Ah, so the embedded BI bottleneck gets stuck on app development?
Yes - it's an app development bottleneck. There's a frustration on the part of the customer. There's a frustration on the part of the product manager, where they go, 'Oh, crap, we've got to be way more agile with this. Every time somebody asks for a report, it can't have to go through R&D, right?'
This is not just a report request - there is real business urgency behind it.
The product manager recognizes that this data, it prevents churn; it creates loyalty, and it probably is a huge differentiation factor versus our competitors. And if it's not a differentiation factor, it's an 'Oh my gosh, we're way behind the other guys' factor. So they're trying to hit parity.
If your product doesn't offer embedded analytics, you're falling behind:
Product management recognizes that the reporting capabilities are a huge part of the value proposition of the product. Typically, the folks that are being asked to do this, it's kind of like a side project - and so you have to elevate that information feedback loop.

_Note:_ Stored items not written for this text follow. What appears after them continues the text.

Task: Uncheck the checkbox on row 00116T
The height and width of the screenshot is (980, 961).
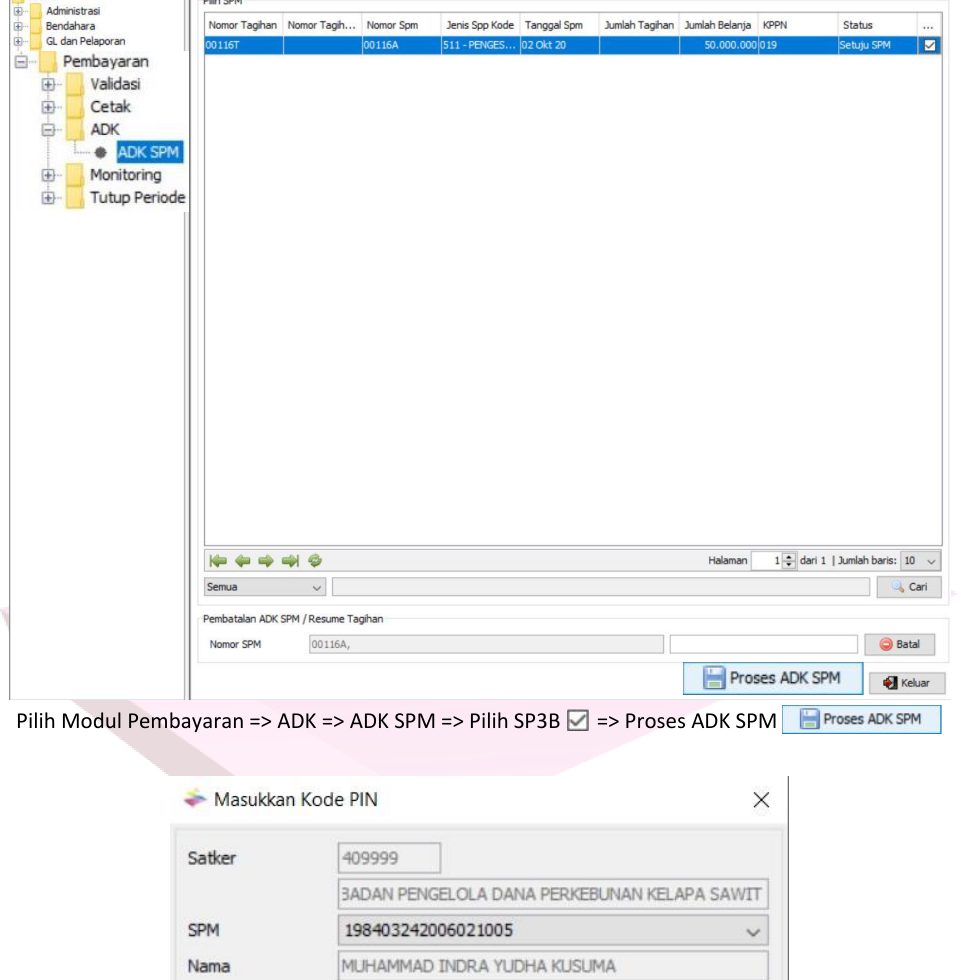Action: click(x=930, y=46)
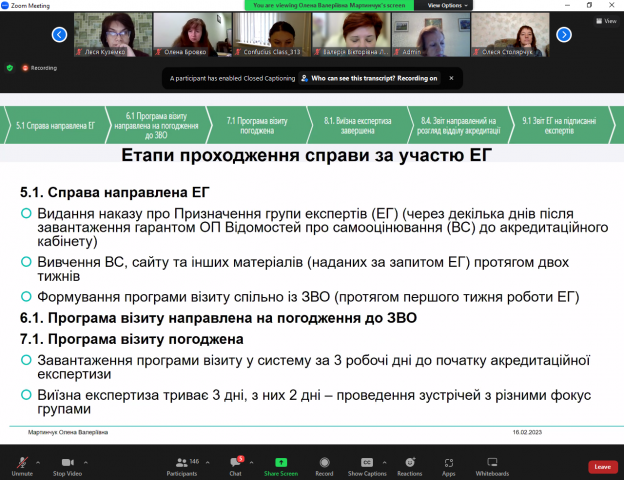Select Олена Бровко's video thumbnail

(x=182, y=34)
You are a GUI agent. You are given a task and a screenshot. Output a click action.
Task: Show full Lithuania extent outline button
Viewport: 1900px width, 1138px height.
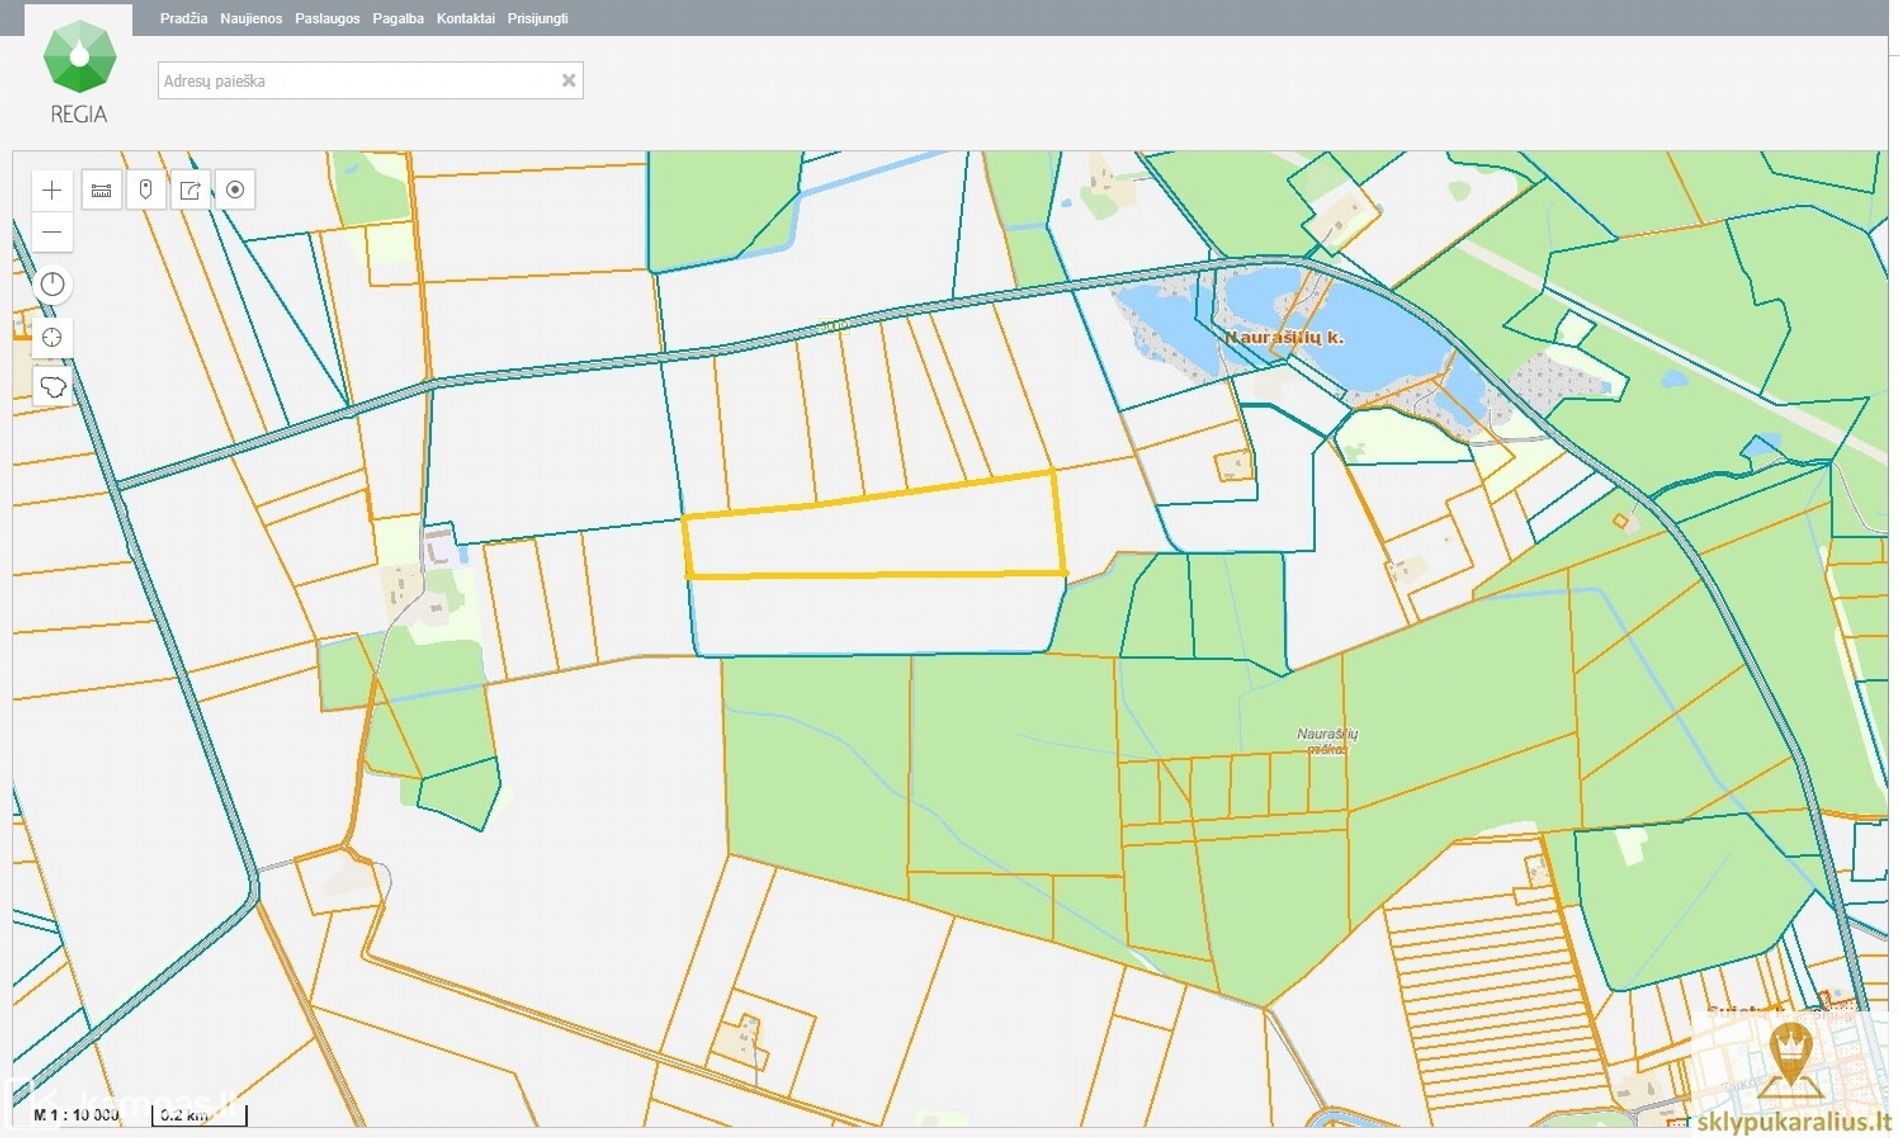(52, 387)
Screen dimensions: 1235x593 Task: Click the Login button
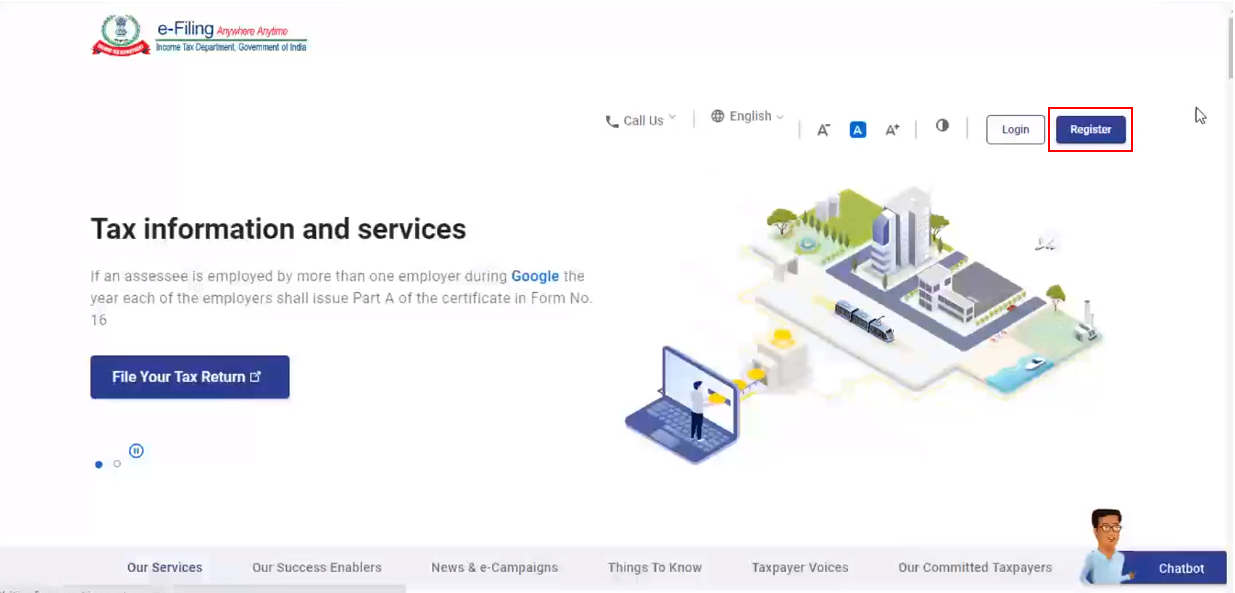pyautogui.click(x=1015, y=129)
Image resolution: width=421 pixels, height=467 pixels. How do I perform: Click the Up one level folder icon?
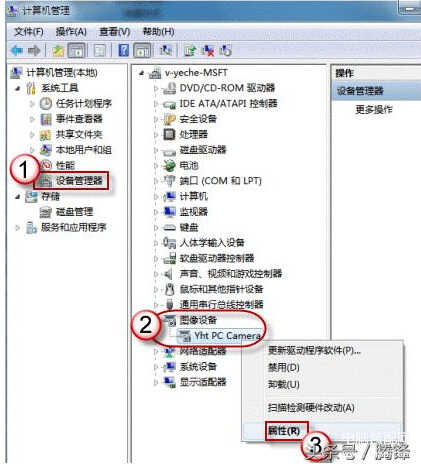pos(58,51)
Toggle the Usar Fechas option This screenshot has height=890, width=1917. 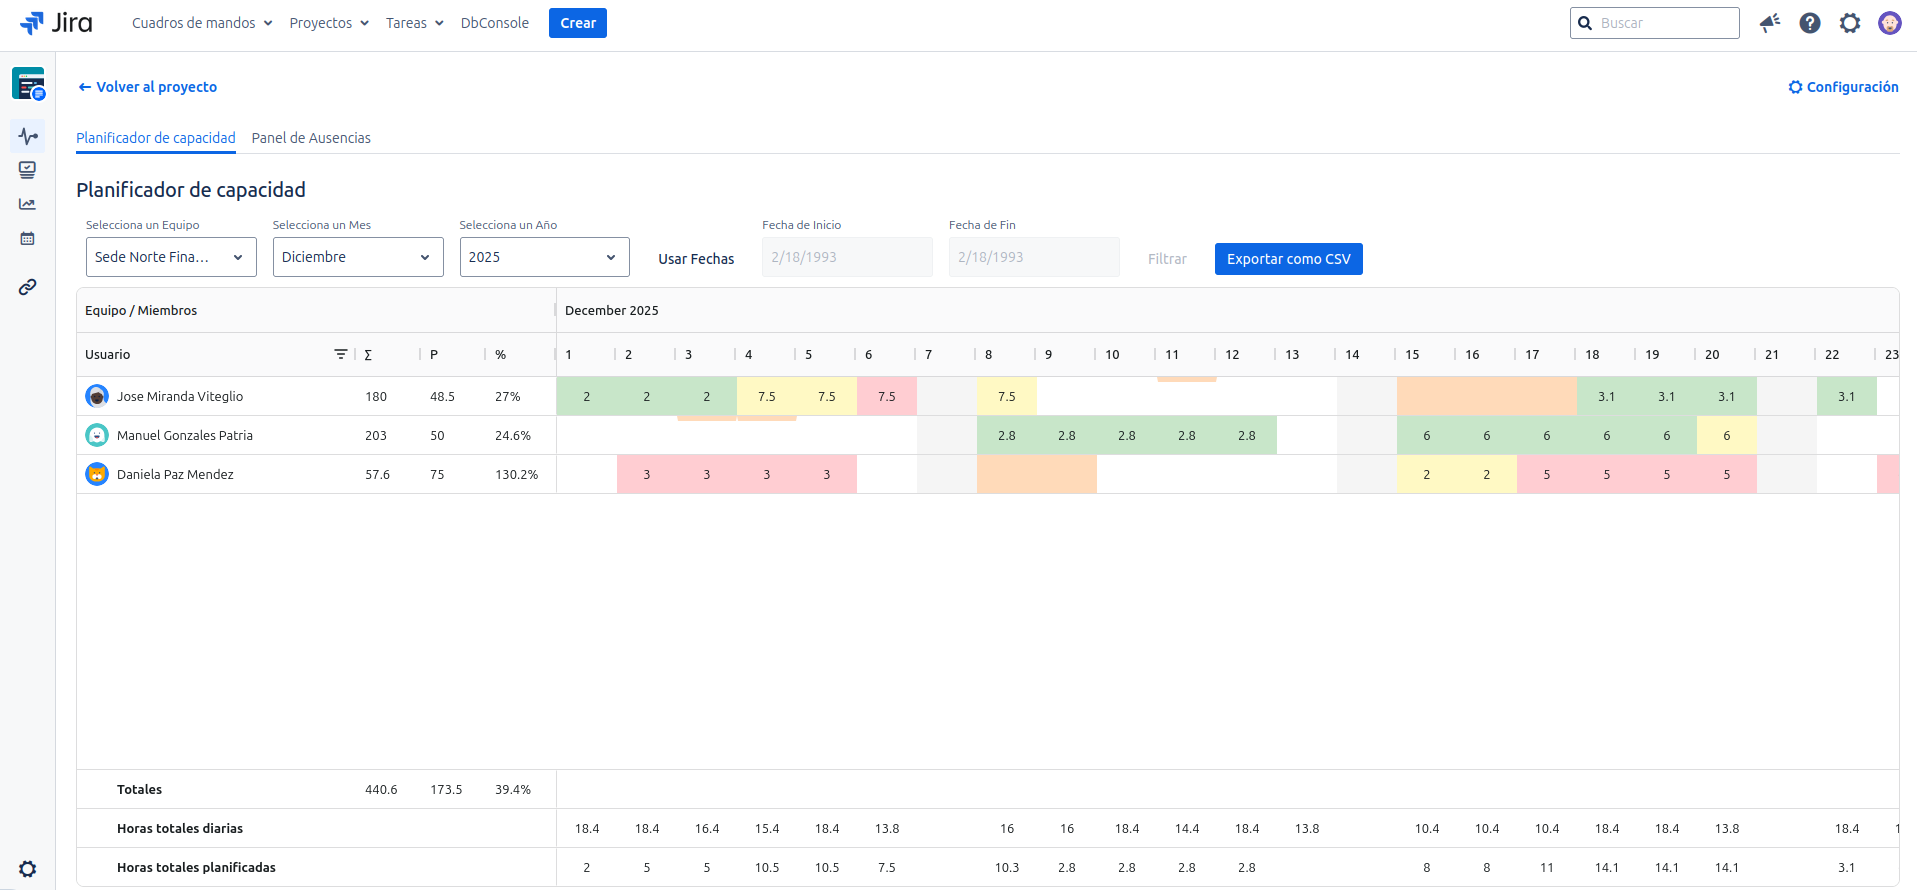(696, 259)
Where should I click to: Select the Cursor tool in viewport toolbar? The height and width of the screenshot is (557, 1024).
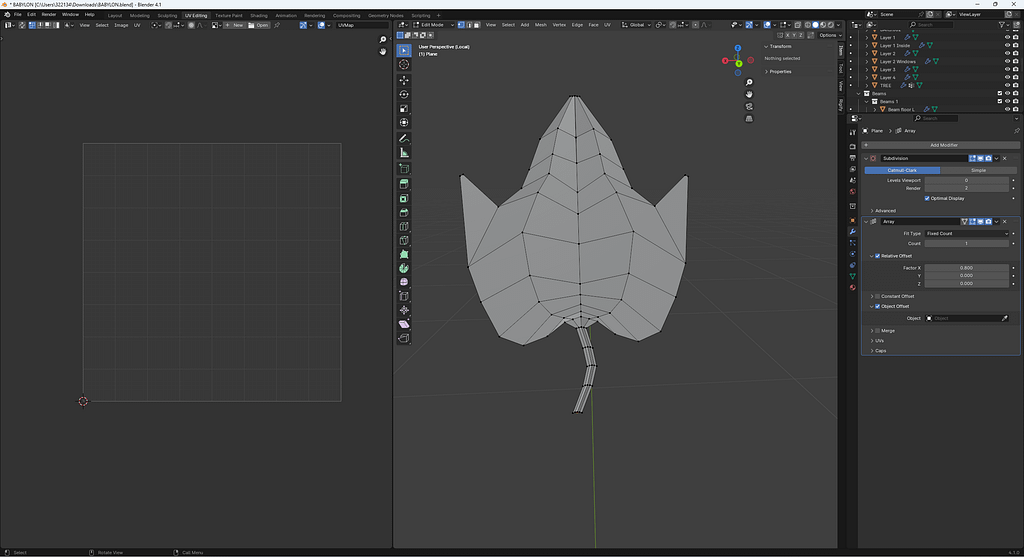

Putting embedded analytics to work - healthcare scenarios
Hollenbeck cited customer examples from the healthcare industry:
Some of our healthcare customers are taking the information that they get, and making sure that they're distributing it back to their users in a highly consumable, highly integrated way. There's one CEO that I'm thinking about, they look at this stuff, and you can almost see the cogs spinning... We couldn't move fast enough for them. [They were telling us], 'My users - this is what they do. We're going to make sure that we're much more agile, that we can put the power in their hands. Oh, you guys are doing NLQ.'
Just at every phase of their product, they're trying to figure out ways where users can hit the easy button to just ask questions, or get the information they need.
Dashboards still have value, but Hollenbeck loves to see customers push further:
The step that gets me most excited is when people are thinking beyond the dashboard. They're really going, 'Okay, how do we make sure that people are informed in the stream of thought, in the context of their workflow?' And, you know, make sure that those folks can do the smartest things possible.
So how would you move beyond dashboards? Hollenbeck shared a story, about a Yellowfin prospect that's considering the moment where a doctor is prescribing a drug to a patient. At that time, the algorithm is looking at the diagnosis, assessing the possible drug options. The doctor then hypothetically receives a popup that says something like, 'Hey, you're asking for this, but check these options out' - providing the doctor with alternatives, and risk scenarios.
Arming everyone in the organization with better information is great, especially if it can be done in (near) real-time - but it's not an end in itself. The power of intuitive information is another matter. Providing alerts, data points, and prescriptive options in a role-based way, similar to Hollenbeck's doctor example, is not a guarantee of better decisions either - but I do like your chances better.
Hollenbeck flagged challenges buyers should be aware when evaluating embedded platforms (e.g. make sure the analytics are fluid from a UX standpoint; and make sure you aren't going to find yourself in an app-feature-request bottleneck). Embedded analytics is not a cure-all, but I particularly like it from the vantage point of SaaS vendors, embedding performance benchmarks directly into their product screens (Coupa is the farthest along on this of any SaaS vendor I've seen). Hollenbeck says that type of embedded benchmarks use case is definitely viable in Yellowfin.
We opened up a good debate here on the pros and cons of dashboards - a debate we didn't fully resolve. Hollenbeck argues that with a proper design, you can make dashboards more interactive, and ensure a good user experience, between dashboards and other analytics environments. He also believes customers should expect "very rich actioning into the context of those dashboards." Example: press a "call" button to contact an affected client - right from your healthcare dashboard.